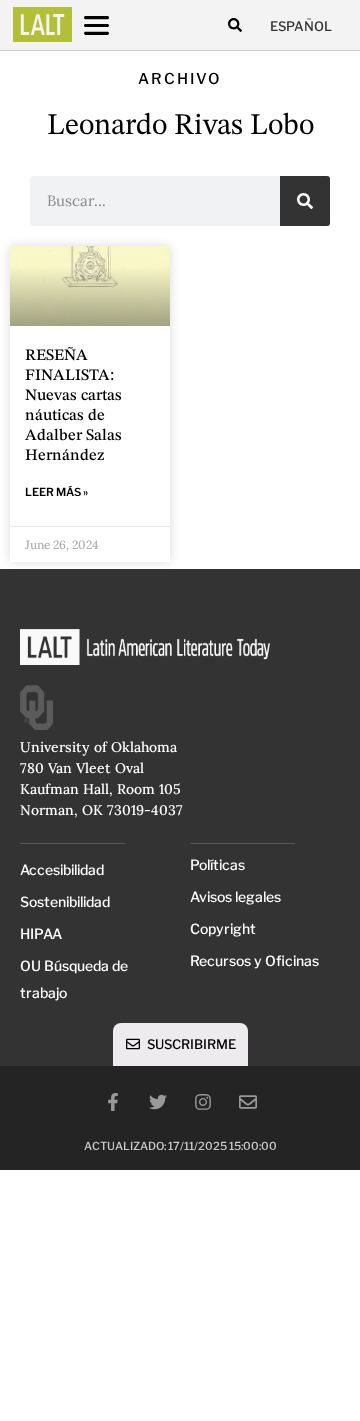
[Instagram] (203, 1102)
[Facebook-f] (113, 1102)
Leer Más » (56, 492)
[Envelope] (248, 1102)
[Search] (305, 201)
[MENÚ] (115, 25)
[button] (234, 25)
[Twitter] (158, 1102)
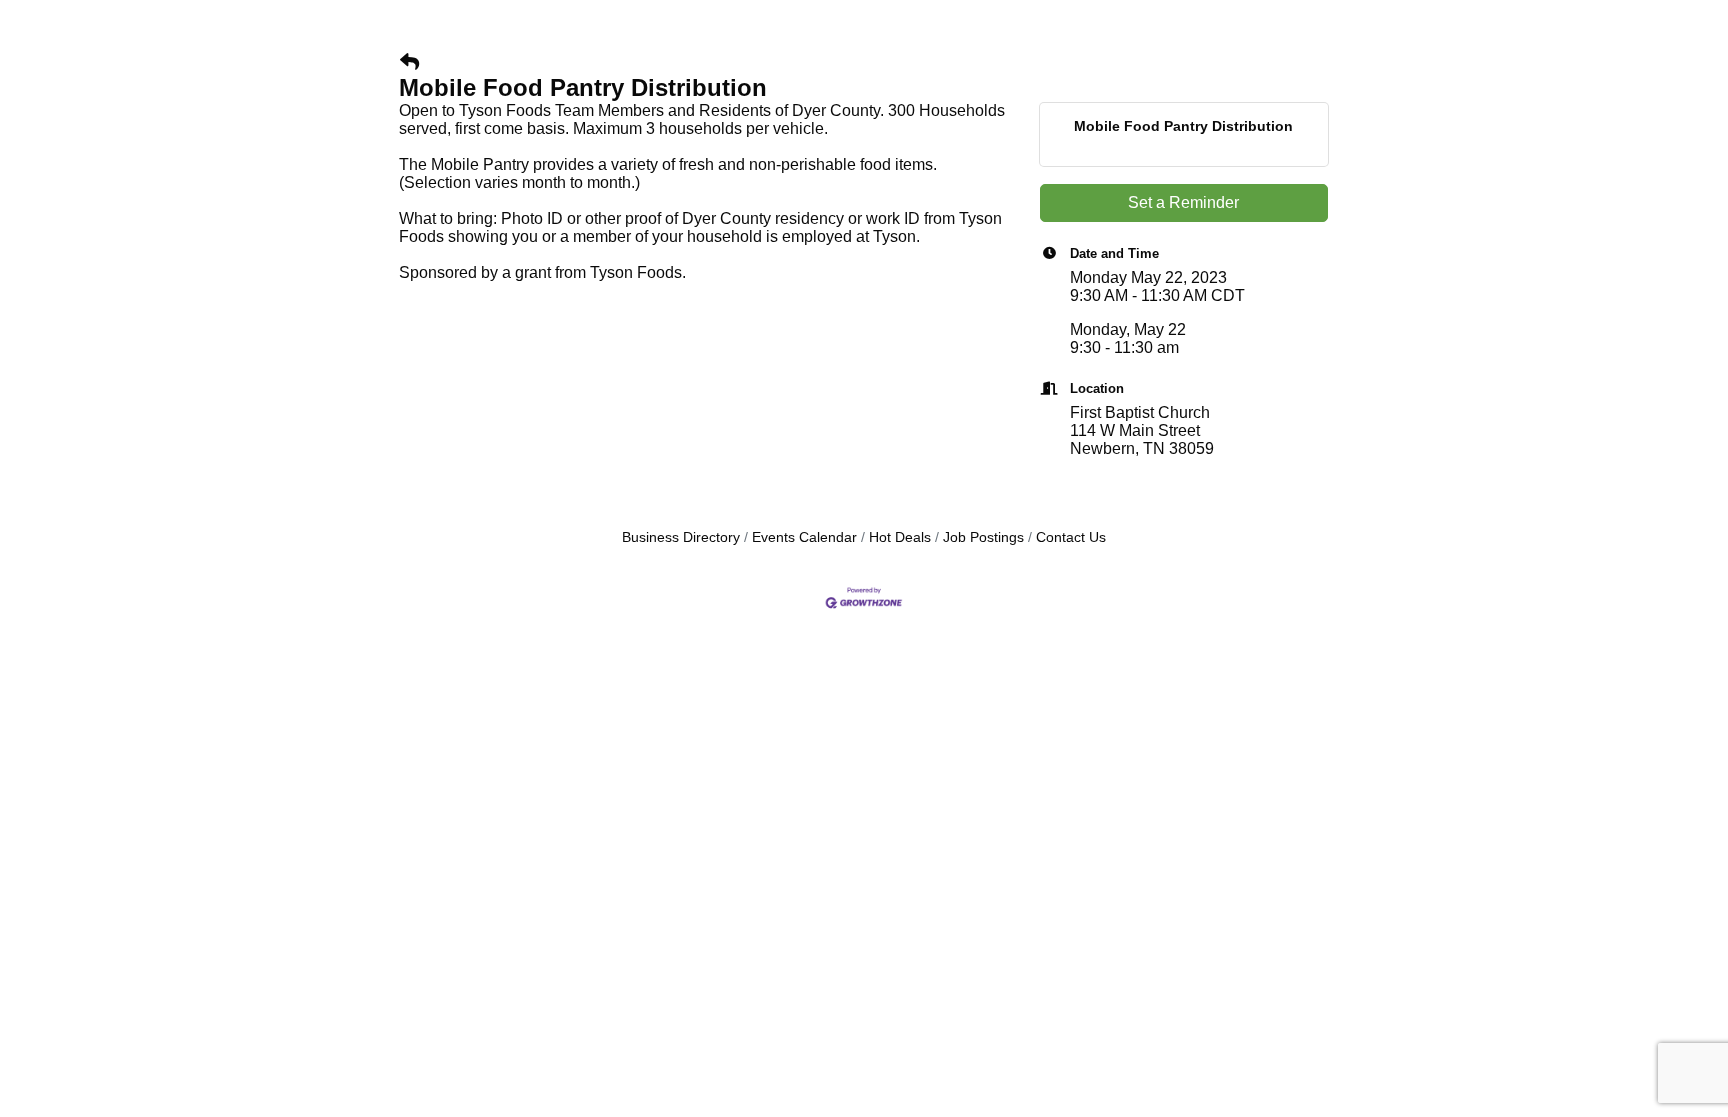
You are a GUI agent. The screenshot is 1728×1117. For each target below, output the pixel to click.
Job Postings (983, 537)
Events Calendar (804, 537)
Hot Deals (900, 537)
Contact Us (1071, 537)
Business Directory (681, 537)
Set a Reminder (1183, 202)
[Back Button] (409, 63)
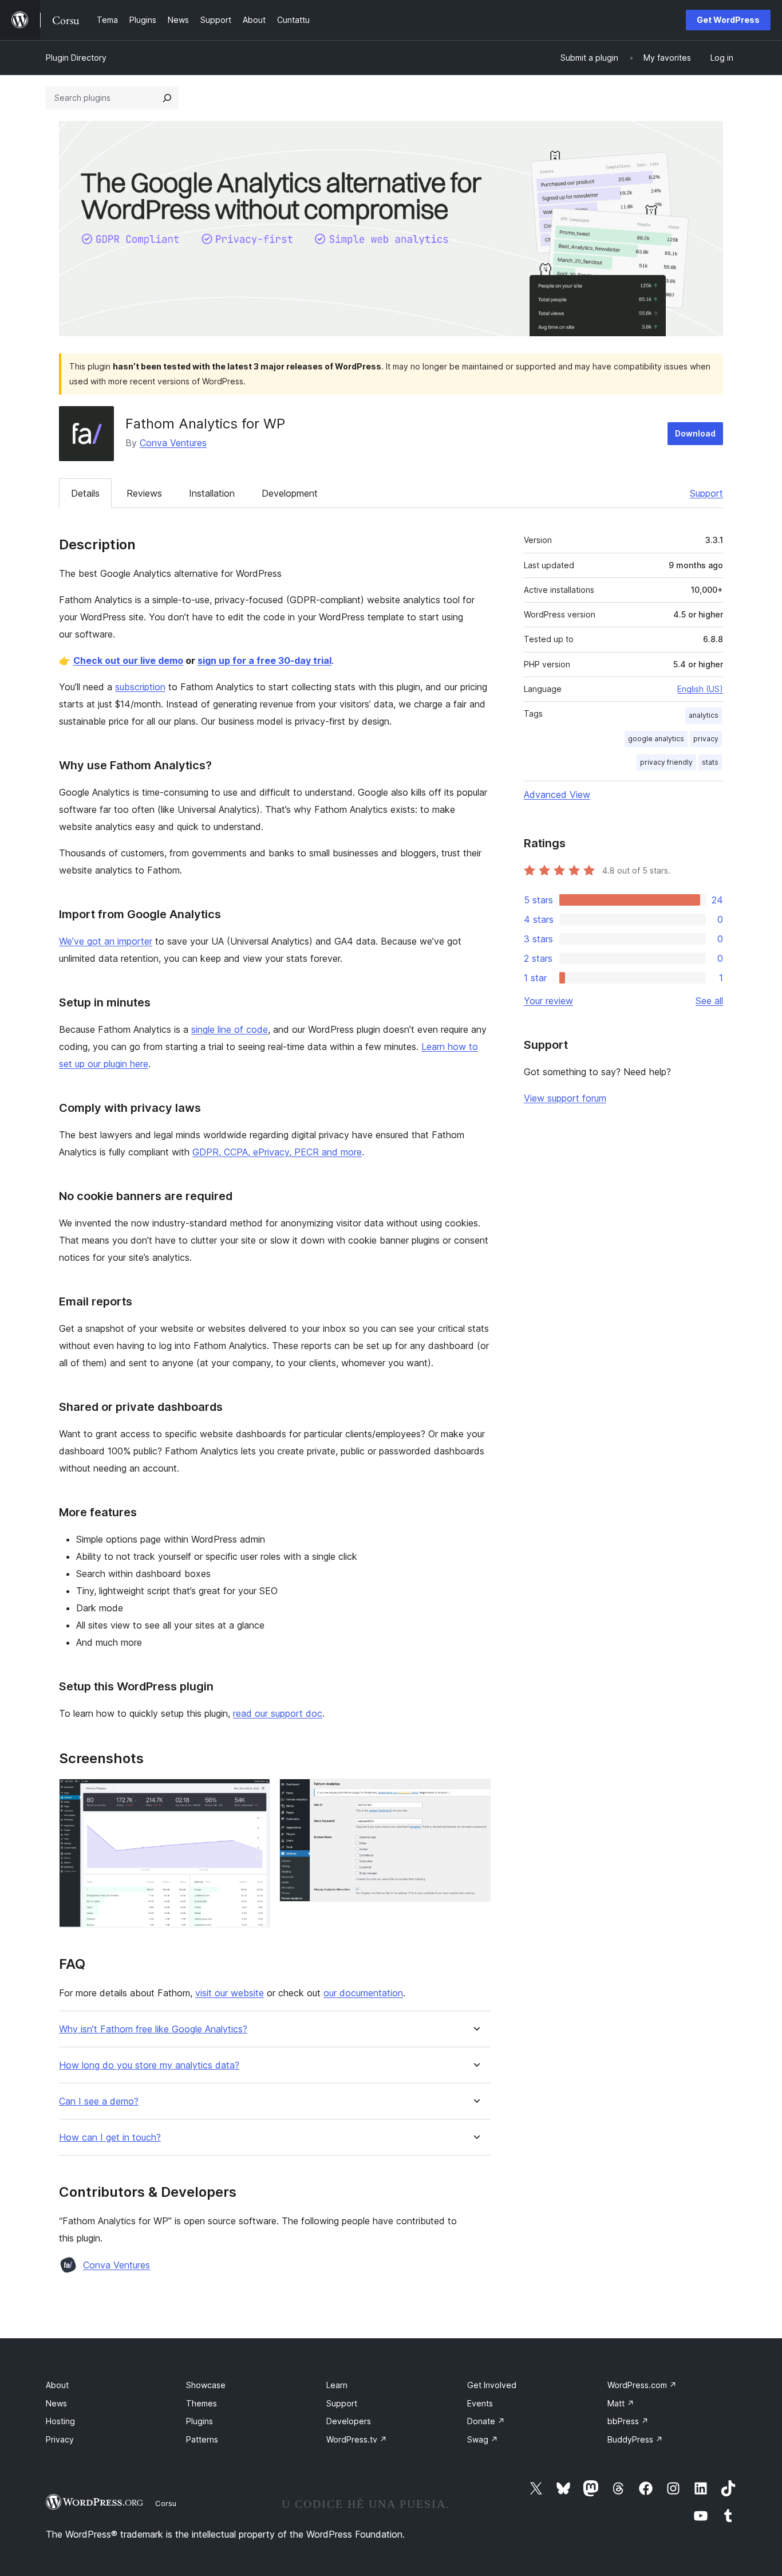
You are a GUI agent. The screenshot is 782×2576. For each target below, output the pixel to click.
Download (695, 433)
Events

○ ○ ○ ○

> Prompt: Please print each entry exactly as it stands, without the pictures.

> Solution to the problem:
[Instagram] (203, 1102)
[Facebook-f] (113, 1102)
Leer Más » (56, 492)
[Envelope] (248, 1102)
[Search] (305, 201)
[MENÚ] (115, 25)
[button] (234, 25)
[Twitter] (158, 1102)
You are a GUI agent. The screenshot is 1728×1117. For each target below, output the pixel to click.
Job Postings (983, 537)
Events Calendar (804, 537)
Hot Deals (900, 537)
Contact Us (1071, 537)
Business Directory (681, 537)
Set a Reminder (1183, 202)
[Back Button] (409, 63)
You are a GUI agent. The screenshot is 782×2576. For each target below, output the pixel to click.
Download (695, 433)
Events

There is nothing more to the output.